=== Your goal ===
All entries that follow are to be written out verbatim.
--- Data extract ---
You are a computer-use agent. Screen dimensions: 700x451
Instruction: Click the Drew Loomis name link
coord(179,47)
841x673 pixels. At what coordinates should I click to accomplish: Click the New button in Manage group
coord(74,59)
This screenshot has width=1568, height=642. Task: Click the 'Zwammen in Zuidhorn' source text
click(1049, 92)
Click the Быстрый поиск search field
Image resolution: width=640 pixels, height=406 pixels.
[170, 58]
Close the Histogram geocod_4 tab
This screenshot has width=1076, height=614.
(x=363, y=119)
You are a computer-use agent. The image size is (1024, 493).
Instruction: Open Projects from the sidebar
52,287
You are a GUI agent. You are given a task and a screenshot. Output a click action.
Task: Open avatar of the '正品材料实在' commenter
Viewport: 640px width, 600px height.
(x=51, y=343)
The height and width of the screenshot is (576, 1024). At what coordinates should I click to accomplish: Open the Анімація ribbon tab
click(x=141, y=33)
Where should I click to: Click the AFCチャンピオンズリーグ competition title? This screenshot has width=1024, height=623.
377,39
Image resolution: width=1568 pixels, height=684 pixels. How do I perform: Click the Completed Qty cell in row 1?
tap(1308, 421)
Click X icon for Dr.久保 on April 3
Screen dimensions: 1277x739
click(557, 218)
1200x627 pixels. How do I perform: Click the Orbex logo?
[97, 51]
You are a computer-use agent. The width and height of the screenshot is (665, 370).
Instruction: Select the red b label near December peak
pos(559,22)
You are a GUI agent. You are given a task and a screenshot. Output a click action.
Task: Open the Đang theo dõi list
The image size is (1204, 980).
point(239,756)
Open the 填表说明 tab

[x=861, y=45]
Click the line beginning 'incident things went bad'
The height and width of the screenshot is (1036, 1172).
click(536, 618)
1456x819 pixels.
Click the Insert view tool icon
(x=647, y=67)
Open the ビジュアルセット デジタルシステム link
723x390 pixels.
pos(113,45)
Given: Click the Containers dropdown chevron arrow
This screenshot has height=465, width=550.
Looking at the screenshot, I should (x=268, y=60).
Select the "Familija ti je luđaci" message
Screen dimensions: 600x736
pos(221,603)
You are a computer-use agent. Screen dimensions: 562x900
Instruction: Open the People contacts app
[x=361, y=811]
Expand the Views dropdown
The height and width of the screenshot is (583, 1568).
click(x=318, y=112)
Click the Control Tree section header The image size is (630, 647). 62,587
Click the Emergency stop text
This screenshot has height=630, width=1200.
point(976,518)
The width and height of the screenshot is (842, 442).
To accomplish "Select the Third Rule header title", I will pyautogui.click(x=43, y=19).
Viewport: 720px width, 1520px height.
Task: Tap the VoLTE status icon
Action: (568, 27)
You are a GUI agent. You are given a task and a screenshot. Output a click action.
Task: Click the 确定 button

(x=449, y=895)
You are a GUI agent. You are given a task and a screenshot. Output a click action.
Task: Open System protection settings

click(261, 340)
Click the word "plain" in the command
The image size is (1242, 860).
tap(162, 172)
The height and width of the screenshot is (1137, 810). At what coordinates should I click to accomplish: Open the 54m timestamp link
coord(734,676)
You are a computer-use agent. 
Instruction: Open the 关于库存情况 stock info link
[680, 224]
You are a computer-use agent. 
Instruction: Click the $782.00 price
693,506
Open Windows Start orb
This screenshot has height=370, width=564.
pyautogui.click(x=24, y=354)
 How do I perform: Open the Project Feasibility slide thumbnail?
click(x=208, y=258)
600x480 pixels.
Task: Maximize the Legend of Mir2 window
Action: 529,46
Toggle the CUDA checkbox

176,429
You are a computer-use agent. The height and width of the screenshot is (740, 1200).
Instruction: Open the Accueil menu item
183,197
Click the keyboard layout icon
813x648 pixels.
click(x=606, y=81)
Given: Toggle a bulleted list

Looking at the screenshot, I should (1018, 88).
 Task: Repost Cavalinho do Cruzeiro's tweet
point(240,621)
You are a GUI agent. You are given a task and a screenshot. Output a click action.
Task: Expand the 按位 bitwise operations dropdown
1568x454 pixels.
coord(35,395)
---
=== Answer to the exercise ===
You are a computer-use agent. Screen dimensions: 700x451
Instruction: Click the Drew Loomis name link
coord(179,47)
841x673 pixels. At what coordinates should I click to accomplish: Click the New button in Manage group
coord(74,59)
This screenshot has width=1568, height=642. Task: Click the 'Zwammen in Zuidhorn' source text
click(1049, 92)
Click the Быстрый поиск search field
Image resolution: width=640 pixels, height=406 pixels.
[170, 58]
Close the Histogram geocod_4 tab
This screenshot has width=1076, height=614.
(x=363, y=119)
You are a computer-use agent. The image size is (1024, 493).
Instruction: Open Projects from the sidebar
52,287
You are a GUI agent. You are given a task and a screenshot. Output a click action.
Task: Open avatar of the '正品材料实在' commenter
Viewport: 640px width, 600px height.
(x=51, y=343)
The height and width of the screenshot is (576, 1024). At what coordinates should I click to accomplish: Open the Анімація ribbon tab
click(x=141, y=33)
Where should I click to: Click the AFCチャンピオンズリーグ competition title? This screenshot has width=1024, height=623.
377,39
Image resolution: width=1568 pixels, height=684 pixels. How do I perform: Click the Completed Qty cell in row 1?
tap(1308, 421)
Click X icon for Dr.久保 on April 3
Screen dimensions: 1277x739
click(557, 218)
1200x627 pixels. How do I perform: Click the Orbex logo?
[97, 51]
You are a computer-use agent. The width and height of the screenshot is (665, 370).
Instruction: Select the red b label near December peak
pos(559,22)
You are a GUI agent. You are given a task and a screenshot. Output a click action.
Task: Open the Đang theo dõi list
The image size is (1204, 980).
point(239,756)
Open the 填表说明 tab

[x=861, y=45]
Click the line beginning 'incident things went bad'
The height and width of the screenshot is (1036, 1172).
click(536, 618)
1456x819 pixels.
Click the Insert view tool icon
(x=647, y=67)
Open the ビジュアルセット デジタルシステム link
723x390 pixels.
pos(113,45)
Given: Click the Containers dropdown chevron arrow
This screenshot has height=465, width=550.
Looking at the screenshot, I should (x=268, y=60).
Select the "Familija ti je luđaci" message
Screen dimensions: 600x736
pos(221,603)
You are a computer-use agent. Screen dimensions: 562x900
Instruction: Open the People contacts app
[x=361, y=811]
Expand the Views dropdown
The height and width of the screenshot is (583, 1568).
click(x=318, y=112)
Click the Control Tree section header The image size is (630, 647). 62,587
Click the Emergency stop text
This screenshot has height=630, width=1200.
point(976,518)
The width and height of the screenshot is (842, 442).
To accomplish "Select the Third Rule header title", I will pyautogui.click(x=43, y=19).
Viewport: 720px width, 1520px height.
Task: Tap the VoLTE status icon
Action: (568, 27)
You are a GUI agent. You are given a task and a screenshot. Output a click action.
Task: Click the 确定 button

(x=449, y=895)
You are a GUI agent. You are given a task and a screenshot. Output a click action.
Task: Open System protection settings

click(261, 340)
Click the word "plain" in the command
The image size is (1242, 860).
tap(162, 172)
The height and width of the screenshot is (1137, 810). At what coordinates should I click to accomplish: Open the 54m timestamp link
coord(734,676)
You are a computer-use agent. 
Instruction: Open the 关于库存情况 stock info link
[680, 224]
You are a computer-use agent. 
Instruction: Click the $782.00 price
693,506
Open Windows Start orb
This screenshot has height=370, width=564.
pyautogui.click(x=24, y=354)
 How do I perform: Open the Project Feasibility slide thumbnail?
click(x=208, y=258)
600x480 pixels.
Task: Maximize the Legend of Mir2 window
Action: 529,46
Toggle the CUDA checkbox

176,429
You are a computer-use agent. The height and width of the screenshot is (740, 1200).
Instruction: Open the Accueil menu item
183,197
Click the keyboard layout icon
813x648 pixels.
click(x=606, y=81)
Given: Toggle a bulleted list

Looking at the screenshot, I should (1018, 88).
 Task: Repost Cavalinho do Cruzeiro's tweet
point(240,621)
You are a GUI agent. You are given a task and a screenshot. Output a click action.
Task: Expand the 按位 bitwise operations dropdown
1568x454 pixels.
coord(35,395)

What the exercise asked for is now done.